**Data supplied**
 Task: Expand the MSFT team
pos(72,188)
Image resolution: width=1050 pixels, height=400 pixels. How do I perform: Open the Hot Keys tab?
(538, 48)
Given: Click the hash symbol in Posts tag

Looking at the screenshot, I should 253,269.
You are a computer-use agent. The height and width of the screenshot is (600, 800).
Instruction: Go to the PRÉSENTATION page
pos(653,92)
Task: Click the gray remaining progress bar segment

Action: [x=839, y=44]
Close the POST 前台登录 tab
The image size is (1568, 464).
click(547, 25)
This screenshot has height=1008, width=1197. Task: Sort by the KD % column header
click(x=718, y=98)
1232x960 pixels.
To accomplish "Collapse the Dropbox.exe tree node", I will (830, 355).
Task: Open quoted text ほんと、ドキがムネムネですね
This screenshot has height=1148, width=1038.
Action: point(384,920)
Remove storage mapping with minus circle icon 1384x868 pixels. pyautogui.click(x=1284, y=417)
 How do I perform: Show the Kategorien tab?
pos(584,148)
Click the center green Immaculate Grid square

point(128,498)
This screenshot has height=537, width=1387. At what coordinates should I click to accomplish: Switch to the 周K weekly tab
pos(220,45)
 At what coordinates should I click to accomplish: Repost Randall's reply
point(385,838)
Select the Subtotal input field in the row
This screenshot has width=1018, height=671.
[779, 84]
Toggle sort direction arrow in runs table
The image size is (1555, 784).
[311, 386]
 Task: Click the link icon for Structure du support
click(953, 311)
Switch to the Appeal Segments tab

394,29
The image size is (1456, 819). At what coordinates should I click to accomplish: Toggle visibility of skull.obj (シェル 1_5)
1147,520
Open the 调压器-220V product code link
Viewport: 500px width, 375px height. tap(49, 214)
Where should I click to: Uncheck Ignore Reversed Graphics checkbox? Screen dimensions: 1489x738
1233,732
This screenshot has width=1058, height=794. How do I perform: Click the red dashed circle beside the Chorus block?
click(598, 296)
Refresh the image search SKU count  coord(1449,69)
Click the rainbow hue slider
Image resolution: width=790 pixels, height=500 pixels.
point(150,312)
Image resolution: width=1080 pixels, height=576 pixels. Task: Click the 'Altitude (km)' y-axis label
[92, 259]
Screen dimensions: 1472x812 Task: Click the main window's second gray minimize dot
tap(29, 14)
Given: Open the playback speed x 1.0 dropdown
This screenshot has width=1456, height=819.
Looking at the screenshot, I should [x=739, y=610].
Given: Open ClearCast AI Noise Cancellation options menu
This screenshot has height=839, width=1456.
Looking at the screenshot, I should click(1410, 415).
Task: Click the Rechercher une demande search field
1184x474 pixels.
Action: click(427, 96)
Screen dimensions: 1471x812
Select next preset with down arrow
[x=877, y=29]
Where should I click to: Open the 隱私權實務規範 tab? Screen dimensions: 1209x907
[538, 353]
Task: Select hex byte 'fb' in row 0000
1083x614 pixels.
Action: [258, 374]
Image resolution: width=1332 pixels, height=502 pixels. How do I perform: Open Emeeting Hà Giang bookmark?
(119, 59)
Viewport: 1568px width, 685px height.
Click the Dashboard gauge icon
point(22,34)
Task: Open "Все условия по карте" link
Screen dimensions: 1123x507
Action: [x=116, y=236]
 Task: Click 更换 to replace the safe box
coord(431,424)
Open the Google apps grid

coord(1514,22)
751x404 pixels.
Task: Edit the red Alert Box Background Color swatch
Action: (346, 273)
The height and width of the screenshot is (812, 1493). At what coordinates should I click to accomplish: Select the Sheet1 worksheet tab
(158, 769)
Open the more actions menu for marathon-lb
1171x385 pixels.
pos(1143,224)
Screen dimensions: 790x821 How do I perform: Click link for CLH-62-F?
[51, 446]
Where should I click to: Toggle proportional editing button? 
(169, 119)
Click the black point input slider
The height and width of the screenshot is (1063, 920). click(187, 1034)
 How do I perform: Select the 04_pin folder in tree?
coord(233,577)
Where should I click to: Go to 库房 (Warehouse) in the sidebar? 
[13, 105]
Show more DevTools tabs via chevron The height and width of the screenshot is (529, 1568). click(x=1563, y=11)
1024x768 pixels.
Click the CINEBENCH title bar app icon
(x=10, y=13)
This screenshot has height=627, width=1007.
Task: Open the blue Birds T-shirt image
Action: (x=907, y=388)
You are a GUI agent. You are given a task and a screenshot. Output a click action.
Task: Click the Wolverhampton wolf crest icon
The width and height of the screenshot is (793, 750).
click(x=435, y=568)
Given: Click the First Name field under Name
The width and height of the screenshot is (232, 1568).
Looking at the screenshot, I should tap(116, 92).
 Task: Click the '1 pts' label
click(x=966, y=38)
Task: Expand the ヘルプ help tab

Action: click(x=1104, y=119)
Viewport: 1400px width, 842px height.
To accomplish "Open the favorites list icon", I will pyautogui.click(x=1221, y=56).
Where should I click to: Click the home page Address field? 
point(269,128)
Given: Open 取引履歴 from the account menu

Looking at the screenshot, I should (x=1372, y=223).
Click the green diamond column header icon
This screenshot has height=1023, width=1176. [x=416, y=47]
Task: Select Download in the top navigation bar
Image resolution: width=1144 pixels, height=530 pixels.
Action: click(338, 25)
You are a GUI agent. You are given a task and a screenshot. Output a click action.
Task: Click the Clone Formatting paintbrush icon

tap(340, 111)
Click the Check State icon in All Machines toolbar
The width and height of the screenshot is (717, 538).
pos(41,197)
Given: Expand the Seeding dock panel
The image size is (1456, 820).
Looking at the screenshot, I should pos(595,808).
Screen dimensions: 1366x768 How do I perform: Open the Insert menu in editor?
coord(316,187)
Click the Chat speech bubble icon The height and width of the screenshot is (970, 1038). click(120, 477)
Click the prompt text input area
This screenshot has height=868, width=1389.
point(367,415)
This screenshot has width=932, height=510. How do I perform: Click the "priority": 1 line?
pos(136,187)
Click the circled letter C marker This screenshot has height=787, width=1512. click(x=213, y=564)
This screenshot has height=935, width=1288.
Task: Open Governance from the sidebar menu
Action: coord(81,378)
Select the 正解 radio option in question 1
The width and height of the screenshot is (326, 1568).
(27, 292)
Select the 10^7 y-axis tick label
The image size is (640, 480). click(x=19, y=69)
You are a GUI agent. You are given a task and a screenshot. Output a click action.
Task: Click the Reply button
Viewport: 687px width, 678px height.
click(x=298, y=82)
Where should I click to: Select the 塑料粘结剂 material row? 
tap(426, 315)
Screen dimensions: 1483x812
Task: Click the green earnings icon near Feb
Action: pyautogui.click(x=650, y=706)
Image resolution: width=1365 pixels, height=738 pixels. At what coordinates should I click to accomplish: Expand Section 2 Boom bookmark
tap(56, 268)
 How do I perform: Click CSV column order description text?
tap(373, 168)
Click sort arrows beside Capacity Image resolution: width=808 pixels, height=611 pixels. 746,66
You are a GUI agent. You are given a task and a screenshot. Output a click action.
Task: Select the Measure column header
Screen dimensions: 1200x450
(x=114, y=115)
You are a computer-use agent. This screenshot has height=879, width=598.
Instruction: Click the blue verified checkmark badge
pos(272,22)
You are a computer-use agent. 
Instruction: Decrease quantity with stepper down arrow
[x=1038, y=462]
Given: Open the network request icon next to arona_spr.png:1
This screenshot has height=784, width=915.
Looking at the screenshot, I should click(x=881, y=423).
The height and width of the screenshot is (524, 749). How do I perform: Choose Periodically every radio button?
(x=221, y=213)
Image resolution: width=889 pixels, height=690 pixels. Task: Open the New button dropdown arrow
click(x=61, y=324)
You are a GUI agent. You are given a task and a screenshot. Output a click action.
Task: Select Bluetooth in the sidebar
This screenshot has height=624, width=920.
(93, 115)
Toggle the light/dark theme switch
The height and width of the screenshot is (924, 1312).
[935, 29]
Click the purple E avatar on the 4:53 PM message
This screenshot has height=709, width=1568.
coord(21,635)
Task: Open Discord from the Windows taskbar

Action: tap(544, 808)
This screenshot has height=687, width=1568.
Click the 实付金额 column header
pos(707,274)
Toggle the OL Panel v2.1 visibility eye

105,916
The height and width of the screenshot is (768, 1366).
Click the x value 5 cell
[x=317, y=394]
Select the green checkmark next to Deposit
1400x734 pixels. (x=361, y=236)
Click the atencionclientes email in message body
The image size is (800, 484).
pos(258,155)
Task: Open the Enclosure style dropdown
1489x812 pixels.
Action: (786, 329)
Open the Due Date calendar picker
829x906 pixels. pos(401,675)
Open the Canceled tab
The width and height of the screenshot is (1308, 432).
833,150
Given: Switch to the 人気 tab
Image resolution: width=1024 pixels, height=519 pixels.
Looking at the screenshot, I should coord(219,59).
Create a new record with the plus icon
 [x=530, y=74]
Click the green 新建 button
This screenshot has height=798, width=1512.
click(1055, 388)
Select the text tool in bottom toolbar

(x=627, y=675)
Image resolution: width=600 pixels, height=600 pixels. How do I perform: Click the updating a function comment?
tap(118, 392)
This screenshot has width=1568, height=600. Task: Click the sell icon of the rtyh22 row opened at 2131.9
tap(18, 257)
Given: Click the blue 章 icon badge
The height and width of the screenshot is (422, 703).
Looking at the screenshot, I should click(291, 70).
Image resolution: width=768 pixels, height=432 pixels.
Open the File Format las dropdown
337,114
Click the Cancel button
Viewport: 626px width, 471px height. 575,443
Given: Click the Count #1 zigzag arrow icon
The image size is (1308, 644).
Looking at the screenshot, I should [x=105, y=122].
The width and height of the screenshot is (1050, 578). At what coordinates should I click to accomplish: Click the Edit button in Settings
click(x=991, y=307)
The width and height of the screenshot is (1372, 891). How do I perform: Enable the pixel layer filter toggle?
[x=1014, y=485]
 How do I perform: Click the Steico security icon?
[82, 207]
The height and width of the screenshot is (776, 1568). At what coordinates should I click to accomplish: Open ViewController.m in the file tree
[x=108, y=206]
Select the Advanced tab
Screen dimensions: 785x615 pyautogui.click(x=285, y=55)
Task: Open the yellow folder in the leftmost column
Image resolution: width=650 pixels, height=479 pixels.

**Aim**
Reproduce the items from the line containing "Given: Open 取引履歴 from the account menu" through the line containing "Click the Chat", renaming "Seeding" to "Layers" and changing nothing else.

**Exercise solution**
Given: Open 取引履歴 from the account menu

Looking at the screenshot, I should (x=1372, y=223).
Click the green diamond column header icon
This screenshot has height=1023, width=1176. [x=416, y=47]
Task: Select Download in the top navigation bar
Image resolution: width=1144 pixels, height=530 pixels.
Action: click(338, 25)
You are a GUI agent. You are given a task and a screenshot. Output a click action.
Task: Click the Clone Formatting paintbrush icon

tap(340, 111)
Click the Check State icon in All Machines toolbar
The width and height of the screenshot is (717, 538).
pos(41,197)
Given: Expand the Layers dock panel
The image size is (1456, 820).
Looking at the screenshot, I should pos(595,808).
Screen dimensions: 1366x768 How do I perform: Open the Insert menu in editor?
coord(316,187)
Click the Chat speech bubble icon The height and width of the screenshot is (970, 1038). click(120, 477)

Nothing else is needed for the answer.